# Just hatched pigeon!



## Shel (Jul 25, 2015)

So my cat in all his wisdom has found a pigeon egg and brought it to me. The egg was mid way hatching, so im guessing hes rolled himself out of the nest.
We searched high and low for a nest to put him in but had no luck. Watched the garden for hours and didn't see one pigeon flying. 

Little 'Eggy' has now hatched. We've kept him warm using those rice teddies you put in the microwave. 

Contacted the vets who say he doesnt have a chance and to throw him away. Obviously this just wasn't an option for me and little 'Eggy'. I'd rather give it a go and help this little fella. 

Here comes the questions:

When would he need feeding?
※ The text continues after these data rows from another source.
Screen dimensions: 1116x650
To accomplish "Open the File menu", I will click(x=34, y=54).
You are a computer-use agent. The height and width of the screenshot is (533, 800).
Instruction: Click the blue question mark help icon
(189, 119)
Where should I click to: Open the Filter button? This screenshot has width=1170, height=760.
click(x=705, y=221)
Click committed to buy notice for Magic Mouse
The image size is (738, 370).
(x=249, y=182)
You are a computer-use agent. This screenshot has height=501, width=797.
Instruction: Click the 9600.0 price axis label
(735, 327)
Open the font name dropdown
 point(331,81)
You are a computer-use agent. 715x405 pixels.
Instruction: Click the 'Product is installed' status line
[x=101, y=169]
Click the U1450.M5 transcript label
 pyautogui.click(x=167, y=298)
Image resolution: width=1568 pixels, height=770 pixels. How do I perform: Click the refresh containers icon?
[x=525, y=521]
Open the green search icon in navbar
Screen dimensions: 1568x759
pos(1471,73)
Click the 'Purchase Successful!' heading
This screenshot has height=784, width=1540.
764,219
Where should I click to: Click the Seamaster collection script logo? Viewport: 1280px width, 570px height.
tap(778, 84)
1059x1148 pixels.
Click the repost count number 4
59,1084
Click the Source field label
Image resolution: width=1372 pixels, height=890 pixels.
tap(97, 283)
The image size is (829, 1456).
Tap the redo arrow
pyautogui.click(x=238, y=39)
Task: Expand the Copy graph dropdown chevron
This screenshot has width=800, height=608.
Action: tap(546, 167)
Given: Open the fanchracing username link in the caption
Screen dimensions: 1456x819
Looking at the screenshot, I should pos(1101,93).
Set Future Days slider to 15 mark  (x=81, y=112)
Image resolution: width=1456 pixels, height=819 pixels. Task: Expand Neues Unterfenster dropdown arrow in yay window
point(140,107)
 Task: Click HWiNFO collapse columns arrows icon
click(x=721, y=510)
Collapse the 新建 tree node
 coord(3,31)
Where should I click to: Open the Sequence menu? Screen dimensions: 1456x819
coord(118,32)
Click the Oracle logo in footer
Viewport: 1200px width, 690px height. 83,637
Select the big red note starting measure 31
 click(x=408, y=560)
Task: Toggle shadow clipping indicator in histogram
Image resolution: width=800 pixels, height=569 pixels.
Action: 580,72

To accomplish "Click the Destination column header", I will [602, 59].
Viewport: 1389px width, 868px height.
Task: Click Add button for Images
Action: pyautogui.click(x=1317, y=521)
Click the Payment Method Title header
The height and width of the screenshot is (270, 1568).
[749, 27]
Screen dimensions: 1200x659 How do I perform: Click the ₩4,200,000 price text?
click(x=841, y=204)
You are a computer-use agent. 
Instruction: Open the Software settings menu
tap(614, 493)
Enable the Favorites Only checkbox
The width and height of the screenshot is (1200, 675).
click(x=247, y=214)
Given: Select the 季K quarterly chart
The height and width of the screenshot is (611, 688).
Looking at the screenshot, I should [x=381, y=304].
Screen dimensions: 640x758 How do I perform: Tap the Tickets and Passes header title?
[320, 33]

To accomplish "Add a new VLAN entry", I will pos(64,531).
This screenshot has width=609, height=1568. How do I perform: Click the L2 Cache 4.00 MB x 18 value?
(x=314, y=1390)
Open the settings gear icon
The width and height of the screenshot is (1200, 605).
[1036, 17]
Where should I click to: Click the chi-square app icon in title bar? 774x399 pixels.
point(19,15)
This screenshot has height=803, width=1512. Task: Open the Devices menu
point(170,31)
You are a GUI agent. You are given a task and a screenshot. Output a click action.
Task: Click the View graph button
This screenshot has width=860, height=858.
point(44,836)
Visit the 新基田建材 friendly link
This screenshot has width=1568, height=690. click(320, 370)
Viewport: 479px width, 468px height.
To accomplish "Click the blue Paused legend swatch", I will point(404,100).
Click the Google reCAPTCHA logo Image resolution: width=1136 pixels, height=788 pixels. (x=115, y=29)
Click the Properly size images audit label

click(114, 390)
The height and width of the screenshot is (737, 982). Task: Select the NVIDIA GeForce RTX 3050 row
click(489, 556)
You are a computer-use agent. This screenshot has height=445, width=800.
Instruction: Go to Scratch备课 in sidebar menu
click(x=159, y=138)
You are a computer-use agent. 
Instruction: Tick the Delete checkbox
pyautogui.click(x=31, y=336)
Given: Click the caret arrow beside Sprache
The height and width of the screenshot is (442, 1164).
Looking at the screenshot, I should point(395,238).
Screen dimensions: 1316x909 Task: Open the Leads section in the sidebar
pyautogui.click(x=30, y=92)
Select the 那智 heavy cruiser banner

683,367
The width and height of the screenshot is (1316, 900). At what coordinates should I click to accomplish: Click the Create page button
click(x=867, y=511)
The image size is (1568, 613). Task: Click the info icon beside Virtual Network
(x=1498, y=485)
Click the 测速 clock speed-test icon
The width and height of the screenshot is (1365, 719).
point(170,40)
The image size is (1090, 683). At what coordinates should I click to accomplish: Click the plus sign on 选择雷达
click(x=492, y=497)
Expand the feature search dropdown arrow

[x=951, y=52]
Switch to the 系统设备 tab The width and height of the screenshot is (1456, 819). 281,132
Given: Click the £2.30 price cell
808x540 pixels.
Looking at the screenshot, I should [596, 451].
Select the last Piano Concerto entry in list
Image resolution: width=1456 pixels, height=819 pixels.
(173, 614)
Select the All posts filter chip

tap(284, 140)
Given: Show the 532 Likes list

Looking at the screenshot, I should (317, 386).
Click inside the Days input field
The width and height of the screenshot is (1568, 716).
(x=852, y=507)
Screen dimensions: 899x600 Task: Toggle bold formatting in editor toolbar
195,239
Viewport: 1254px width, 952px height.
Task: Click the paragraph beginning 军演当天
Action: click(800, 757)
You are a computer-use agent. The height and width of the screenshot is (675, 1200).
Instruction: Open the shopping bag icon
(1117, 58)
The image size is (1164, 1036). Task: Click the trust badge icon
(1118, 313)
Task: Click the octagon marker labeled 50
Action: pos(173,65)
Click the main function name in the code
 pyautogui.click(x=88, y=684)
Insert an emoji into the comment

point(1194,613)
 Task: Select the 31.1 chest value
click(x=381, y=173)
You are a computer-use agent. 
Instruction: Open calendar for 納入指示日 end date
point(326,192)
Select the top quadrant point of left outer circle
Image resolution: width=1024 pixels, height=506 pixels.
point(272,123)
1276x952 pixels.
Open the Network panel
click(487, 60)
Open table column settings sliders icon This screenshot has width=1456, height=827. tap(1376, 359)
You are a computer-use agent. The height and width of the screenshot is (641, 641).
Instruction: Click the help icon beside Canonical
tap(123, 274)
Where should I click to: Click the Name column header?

He's about an hour old now and I can't see any decent information for a newly hatched pigeon. If i should try now or wait for awhile seeing as hes just hatched
Until we can get some Kaytee in the morning, what would be suitable substitute?

Any help will be greatly appreciated, i'm not about the give up on the beauty as the vets suggested. 

Shelley


----------



## CBL (May 13, 2014)

Go get some baby human rice or oat cereal and make it, watery about the consistency of water, really 80% water and 20% feed. In the meantime, u can also give him some warm pedialyte or sugar water to give him strength from hatching. Do this asap. He needs 6 feedings a day min at this age. I will find the site for u to look thru now, keep him at about 85 degrees for warmth even 90. If he is too hot he will look red and he will pant, if cold will be lethargic. If just right will be comfy. Get a stuffed small animal, heat in micro and lay overtop of him, as long as it is not heavy. Hang on for site.

http://www.pigeonrescue.co.uk/caringforababypigeon.htm


----------



## kiddy (Feb 5, 2015)

Thanks a lot for not giving up. Vets are supposed to care for them but they are of no use. 
Has he been fed? It is necessary to feed him asap. Parents feed him within two hours maximum as I note.


----------



## Shel (Jul 25, 2015)

Luckily you both said that. Seems an 'expert' i spoke to who has hand reared hatchlings told me to leave the little one for 12 hours before feeding! 

I've just fed him the oatmeal as suggested with a bit of sugar, very watered down. He instantly seems perker! 

Just hoping he makes the night til i can get better equipped!

Thanks so much!


----------



## cwebster (Dec 11, 2010)

Shel, thank you for being diligent. CBL and kiddy, thank you for being there and responding so quickly. Hope the little one makes it.


----------



## CBL (May 13, 2014)

Shel said:


> Luckily you both said that. Seems an 'expert' i spoke to who has hand reared hatchlings told me to leave the little one for 12 hours before feeding!
> 
> I've just fed him the oatmeal as suggested with a bit of sugar, very watered down. He instantly seems perker!
> 
> ...


When it comes to hatchling Pssitiacines yes about 12 hours to ensure the yolk sac has absorbed, but NOT pigeons, so educate your friend, she would have killed this baby, it would be long dead by then with no food or water. As said, they get fed the minute they are dry and some babies die upon hatching if it is too tough. At this age, they get lots of fluid in their food from parents. Did u read the site I left u.
Whe u make the cerea or formula make sure you let it sit for a bit to set up and congeal, and if too thick, water it down some more. What will kill this baby is not enough liquid in the first 4 days. Also double check the amount of feedings it needs a day, may be 6 or 8 or 10 depending on how fast the crop empties, so dont let it get empty during the day, amost empty is good enough, then top it up and see how many feedings thru the night if needed, I just cant remember. That site I think tells.


----------



## CBL (May 13, 2014)

This site says 3 times a day....but that is gonna be relative to how much u fill the crop, if u only get it half full then 6 times a day, if 3/4 full then 3 to 4 would be good. If a third full then more as needed right, so take all info with a grain of salt and use common sense. Will find u more info in a sec...read this in the meantime.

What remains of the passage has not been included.